The test is part of Tsunami Preparedness Week, proclaimed by Gov. Sean Parnell as March 23 to 29. The week coincides with the anniversary of the Good Friday Earthquake – a devastating 9.2 magnitude earthquake that triggered deadly tsunamis in Alaska on Good Friday, March 27, 1964.
The communications test will involve NOAA Weather Radio All Hazards, the emergency alert system and other state and local communication links. Radio listeners should hear the familiar alerting tone followed by an audio message describing the test, similar to the routine monthly tests of the emergency alert system. Residents of some communities may hear sirens, and the siren audio may not contain the word “TEST.”
It is important to note that some television systems are programmed to scroll a standard message based upon the emergency code received. In some cases, the message may not contain the word ‘TEST’. An audio message will say that it is a test, but if the volume is turned down or otherwise unheard, viewers may not realize the warning is a test.

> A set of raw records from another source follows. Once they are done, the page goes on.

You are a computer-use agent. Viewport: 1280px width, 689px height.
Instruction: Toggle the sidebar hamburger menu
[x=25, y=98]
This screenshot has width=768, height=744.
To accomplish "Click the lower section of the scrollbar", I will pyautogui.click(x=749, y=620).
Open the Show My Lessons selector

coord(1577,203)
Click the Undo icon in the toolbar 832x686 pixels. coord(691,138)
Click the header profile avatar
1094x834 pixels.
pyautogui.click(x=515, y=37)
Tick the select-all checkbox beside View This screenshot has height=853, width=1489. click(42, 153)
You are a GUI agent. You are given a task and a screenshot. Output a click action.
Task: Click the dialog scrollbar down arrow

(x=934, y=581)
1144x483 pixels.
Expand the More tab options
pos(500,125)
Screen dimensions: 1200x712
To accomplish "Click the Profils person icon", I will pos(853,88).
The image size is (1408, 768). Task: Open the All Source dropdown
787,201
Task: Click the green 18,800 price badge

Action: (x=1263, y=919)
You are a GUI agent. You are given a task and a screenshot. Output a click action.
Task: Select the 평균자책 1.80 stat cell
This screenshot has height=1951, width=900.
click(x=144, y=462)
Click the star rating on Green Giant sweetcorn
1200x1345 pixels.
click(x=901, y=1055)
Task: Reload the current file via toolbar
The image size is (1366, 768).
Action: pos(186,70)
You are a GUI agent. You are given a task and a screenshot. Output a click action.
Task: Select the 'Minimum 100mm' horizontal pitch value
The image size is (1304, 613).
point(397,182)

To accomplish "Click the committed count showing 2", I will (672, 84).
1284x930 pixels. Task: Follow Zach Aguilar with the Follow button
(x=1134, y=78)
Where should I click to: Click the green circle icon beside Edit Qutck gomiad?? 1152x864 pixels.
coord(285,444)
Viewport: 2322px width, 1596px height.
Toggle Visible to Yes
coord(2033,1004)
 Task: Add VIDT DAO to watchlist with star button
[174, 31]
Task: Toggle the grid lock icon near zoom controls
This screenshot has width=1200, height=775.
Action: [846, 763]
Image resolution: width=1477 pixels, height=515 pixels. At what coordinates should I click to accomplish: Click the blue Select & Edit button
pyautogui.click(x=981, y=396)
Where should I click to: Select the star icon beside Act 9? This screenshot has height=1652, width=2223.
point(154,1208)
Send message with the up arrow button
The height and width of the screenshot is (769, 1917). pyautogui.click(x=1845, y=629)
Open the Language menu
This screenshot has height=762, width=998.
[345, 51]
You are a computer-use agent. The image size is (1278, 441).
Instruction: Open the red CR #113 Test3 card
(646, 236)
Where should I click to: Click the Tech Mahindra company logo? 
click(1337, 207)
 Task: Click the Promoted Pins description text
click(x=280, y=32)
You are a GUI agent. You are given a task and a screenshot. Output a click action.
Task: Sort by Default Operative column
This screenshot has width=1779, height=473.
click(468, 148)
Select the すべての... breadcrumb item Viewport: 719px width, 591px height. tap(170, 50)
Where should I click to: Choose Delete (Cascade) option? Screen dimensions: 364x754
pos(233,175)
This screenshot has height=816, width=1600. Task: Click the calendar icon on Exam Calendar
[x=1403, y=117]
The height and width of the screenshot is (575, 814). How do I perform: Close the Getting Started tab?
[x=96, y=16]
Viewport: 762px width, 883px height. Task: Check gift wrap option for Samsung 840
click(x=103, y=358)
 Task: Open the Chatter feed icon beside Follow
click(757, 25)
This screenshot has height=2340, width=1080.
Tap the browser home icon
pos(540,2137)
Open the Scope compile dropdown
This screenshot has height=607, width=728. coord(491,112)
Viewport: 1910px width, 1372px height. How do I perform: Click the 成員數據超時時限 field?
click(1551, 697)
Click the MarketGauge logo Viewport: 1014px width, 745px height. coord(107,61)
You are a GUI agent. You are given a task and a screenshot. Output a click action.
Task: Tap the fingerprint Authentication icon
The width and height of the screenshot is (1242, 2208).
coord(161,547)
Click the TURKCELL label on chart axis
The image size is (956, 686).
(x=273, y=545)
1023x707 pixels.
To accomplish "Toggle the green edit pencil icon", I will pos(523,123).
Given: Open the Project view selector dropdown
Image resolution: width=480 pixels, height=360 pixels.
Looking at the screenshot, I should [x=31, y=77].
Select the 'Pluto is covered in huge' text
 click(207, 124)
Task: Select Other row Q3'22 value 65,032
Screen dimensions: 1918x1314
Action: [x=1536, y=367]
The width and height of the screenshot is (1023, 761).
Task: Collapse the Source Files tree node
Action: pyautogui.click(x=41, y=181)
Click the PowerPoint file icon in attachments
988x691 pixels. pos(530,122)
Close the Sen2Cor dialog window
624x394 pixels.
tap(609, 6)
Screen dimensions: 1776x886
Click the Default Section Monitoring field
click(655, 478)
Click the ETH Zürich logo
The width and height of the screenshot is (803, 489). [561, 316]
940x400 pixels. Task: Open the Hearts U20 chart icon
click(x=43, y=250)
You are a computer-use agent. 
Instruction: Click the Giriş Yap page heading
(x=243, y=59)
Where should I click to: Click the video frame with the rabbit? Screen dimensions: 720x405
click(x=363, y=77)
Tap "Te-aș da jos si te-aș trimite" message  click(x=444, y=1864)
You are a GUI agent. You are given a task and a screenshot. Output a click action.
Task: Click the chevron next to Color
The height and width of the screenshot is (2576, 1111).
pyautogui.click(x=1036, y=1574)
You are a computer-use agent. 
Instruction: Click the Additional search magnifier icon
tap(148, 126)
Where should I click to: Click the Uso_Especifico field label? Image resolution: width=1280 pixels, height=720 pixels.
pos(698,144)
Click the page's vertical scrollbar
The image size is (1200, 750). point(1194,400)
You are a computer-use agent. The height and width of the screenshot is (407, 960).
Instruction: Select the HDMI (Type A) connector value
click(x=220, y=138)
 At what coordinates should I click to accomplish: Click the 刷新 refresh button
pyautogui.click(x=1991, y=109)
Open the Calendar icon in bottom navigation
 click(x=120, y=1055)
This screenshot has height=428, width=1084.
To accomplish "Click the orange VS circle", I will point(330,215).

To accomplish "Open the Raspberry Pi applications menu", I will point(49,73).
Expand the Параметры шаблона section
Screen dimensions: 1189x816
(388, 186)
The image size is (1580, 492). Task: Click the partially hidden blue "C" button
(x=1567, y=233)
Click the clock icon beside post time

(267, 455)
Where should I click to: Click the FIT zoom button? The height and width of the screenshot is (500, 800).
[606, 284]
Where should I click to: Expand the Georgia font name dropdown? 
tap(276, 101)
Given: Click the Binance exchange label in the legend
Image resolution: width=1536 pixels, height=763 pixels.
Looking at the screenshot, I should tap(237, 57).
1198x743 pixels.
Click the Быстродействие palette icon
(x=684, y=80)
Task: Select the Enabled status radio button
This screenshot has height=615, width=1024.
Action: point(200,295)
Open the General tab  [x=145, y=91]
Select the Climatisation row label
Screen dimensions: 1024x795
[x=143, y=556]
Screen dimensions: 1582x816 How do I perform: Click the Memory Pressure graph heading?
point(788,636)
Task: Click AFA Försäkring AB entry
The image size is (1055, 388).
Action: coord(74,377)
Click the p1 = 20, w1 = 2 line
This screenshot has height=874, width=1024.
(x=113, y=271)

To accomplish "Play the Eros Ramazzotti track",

The general public can participate in the test by monitoring NOAA Weather Radio All Hazards, commercial radio, cable TV or local television for the emergency alert system message. Local emergency management may use the test to help increase preparedness for the tsunami hazard. If there is excessive seismic activity on March 27, the test will be canceled.
The public can provide feedback online at ready.alaska.gov. People monitoring the test in coastal areas who do not receive the test through commercial or weather radio should inform their local National Weather Service office.